Évaluons la situation. Je savais que mes maîtres se promèneraient en Toscane avec leur auto de location. Je ne savais pas où exactement, mais je les avais entendus parler de la ville de Chianti et de San Gimi…, enfin quelque chose qui finit par « o ». Je décide alors de partir pour Chianti me noyer dans le bon vin.
Mais comment sortir de ce foutoir de véhicule où deux Italiens parlent à tue-tête dans une langue que je ne comprends pas? Le conducteur a l’air en colère. J’écoute. Je capte cependant un mot que j’ai déjà entendu : cantinetta. « La cave à… ». À Chianti, il y a beaucoup de caves à vin. Ça me semble bon. De toute manière, ai-je un autre choix que de me rendre à leur destination, coincé comme je suis?
Je prends donc mon mal en patience et nous roulons sur ce qui semble une autoroute. Sans rien voir par la fenêtre, je peux sentir le vent rapide qui entre par celle-ci, m’indiquant qu’on sort probablement de Florence. Plus on roule, plus le chemin est sinueux. On monte et on descend. Je le sens d’après la révolution du moteur. On arrive bientôt au point de rencontre de la « mamma italiana », après 45 minutes de trajet. L’auto se met à cahoter, elle ralentit, roule sur le gravier pendant une dizaine de minutes, puis s’arrête enfin. Je me sens tout drôle. J’ai le cœur près des lèvres, prêt à régurgiter ce que je n’ai pas mangé.
Les hommes sortent de l’auto; je les entends s’adresser à un groupe, et arrivent les embrassades. Smack sur la joue gauche, smack sur la joue droite. C’est la coutume, en Italie, des hommes qui se collent? Pas habitué à ça, moi!
Je descends à mon tour, les deux pieds dans le gravier. Je décide de laisser mes covoitureurs là pour me renseigner sur l’endroit où on est. Je ne cherche pas longtemps. La Cantinetta di Rignana. Un ristorante. Les tables à pique-nique à l’extérieur sont recouvertes d’une nappe blanche, d’un centre de table floral et de bouteilles de vin. Nous voici à la cave à… Un couple partage une assiette d’antipasti.

Un dîner typique servi à la Cantinetta di Rignana : viandes froides, fromage frais, olives, huile et pain.
Je peux lire, sur le menu affiché près de la porte le nom de la ville où nous sommes : Greve in Chianti. Mon rêve s’est réalisé! Sans même savoir où j’allais, je me suis retrouvé en Toscane où les vignerons cultivent le raisin qui sera ensuite transformé en vin. Ce vin italien dont tous les connaisseurs raffolent. Mon regard fait un 360 degrés. Des collines de vignes, quelques maisons de fermes vieillottes, de minuscules chemins de gravier. À côté du restaurant, une ferme a été convertie en hôtel pour les touristes en quête de tranquillité. Fattoria di Rignana. Le seul bruit audible est un chien qui jappe au loin.
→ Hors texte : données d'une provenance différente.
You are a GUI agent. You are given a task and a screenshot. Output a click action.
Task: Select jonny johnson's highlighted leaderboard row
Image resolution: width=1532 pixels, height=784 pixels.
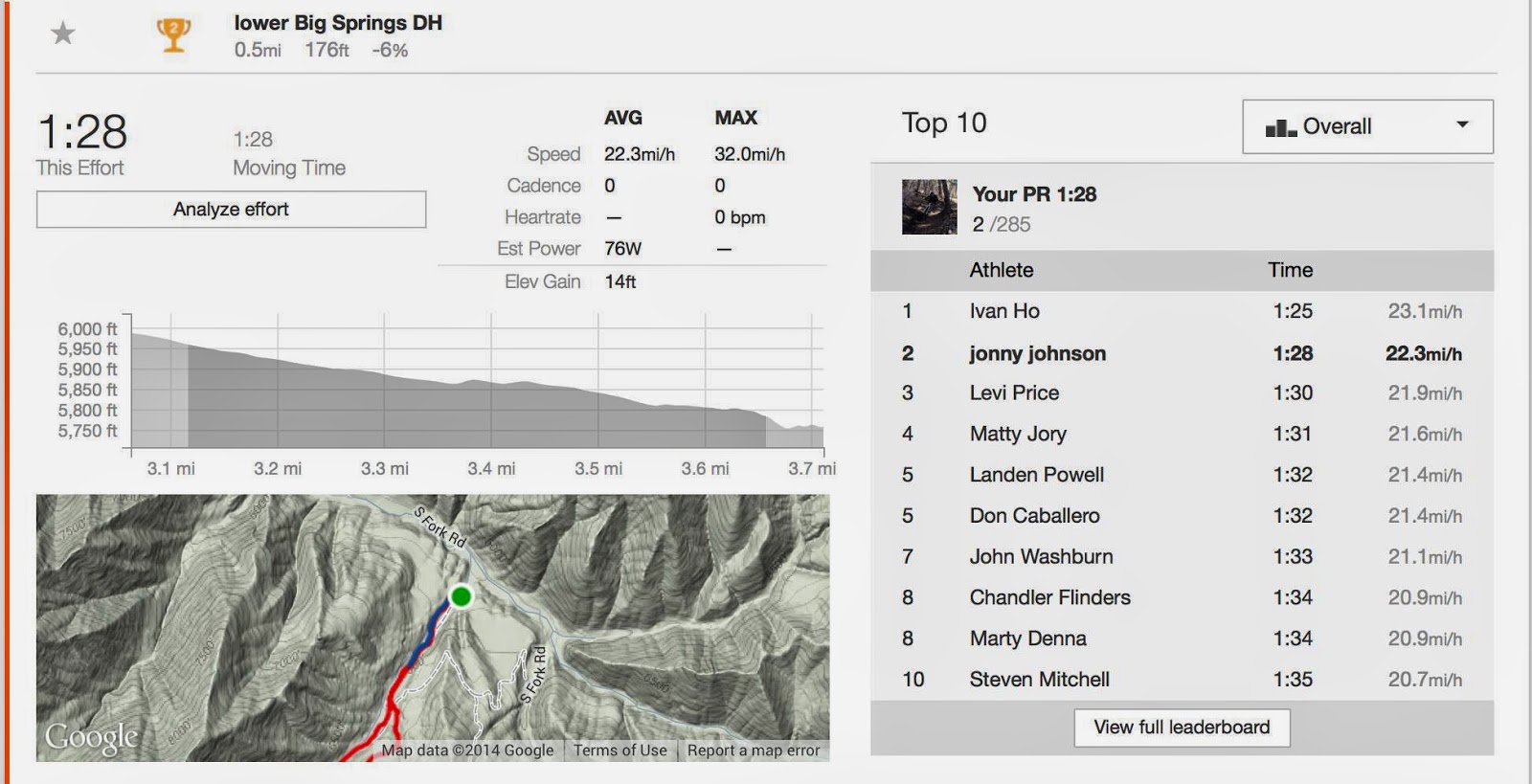point(1182,353)
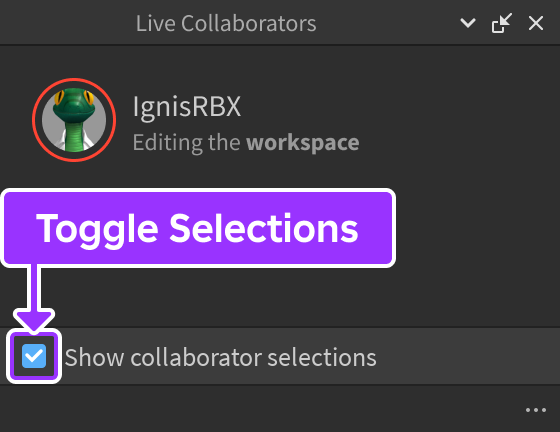Click the Live Collaborators panel title
Viewport: 560px width, 432px height.
[x=226, y=24]
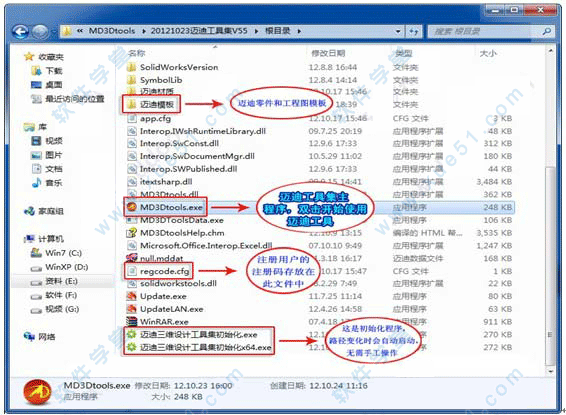
Task: Click in the folder search box
Action: (486, 32)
Si c’est ça la Toscane, alors j’adore!
Je marche jusqu’à l’hôtel et me faufile à l’intérieur. La porte principale est une ancienne porte de grange. Deux chiens viennent me saluer en arrivant. L’un d’eux me fait signe de monter avec lui à l’étage pour voir les chambres. C’est propre, le mobilier est ancien et en bonne condition, les salles de bain sont modernes et le plafond est constitué de vieilles poutres. Ici, pas d’écran plat ni téléphone. Chaque serrure nécessite trois tours de clé avant d’ouvrir. En cas de feu, vaut mieux sauter dans le foin par la fenêtre que de sortir par la porte.
Des clients arrivent. L’espace d’un instant, je souhaite que ce soit Lynie et Pietro. Non. Ils parlent allemand, je crois. Une propriétaire de l’endroit les accueille chaleureusement. Et moi? Je passe encore inaperçu.
Plutôt que d’attendre dans ce coin perdu de l’Italie, je m’accroche à un camion d’agriculteur pour aller à la Piazza Matteotti (place du marché). C’est ici que se célèbrent annuellement le festival du vin Chianti Classico (mi-septembre), le festival des fleurs (début mai) et celui des antiquités et objets de collection (lundi de Pâques). On y fait nos achats dans les quelques boutiques locales, et le marché le samedi matin.
En septembre, quand c’est le temps des vendanges, un grand nombre de travailleurs affluent des autres coins de l’Italie pour aider les producteurs dans la cueillette des raisins. Mais nous sommes en mai, alors c’est tranquille. Pas de Lynie ni de Pietro ici.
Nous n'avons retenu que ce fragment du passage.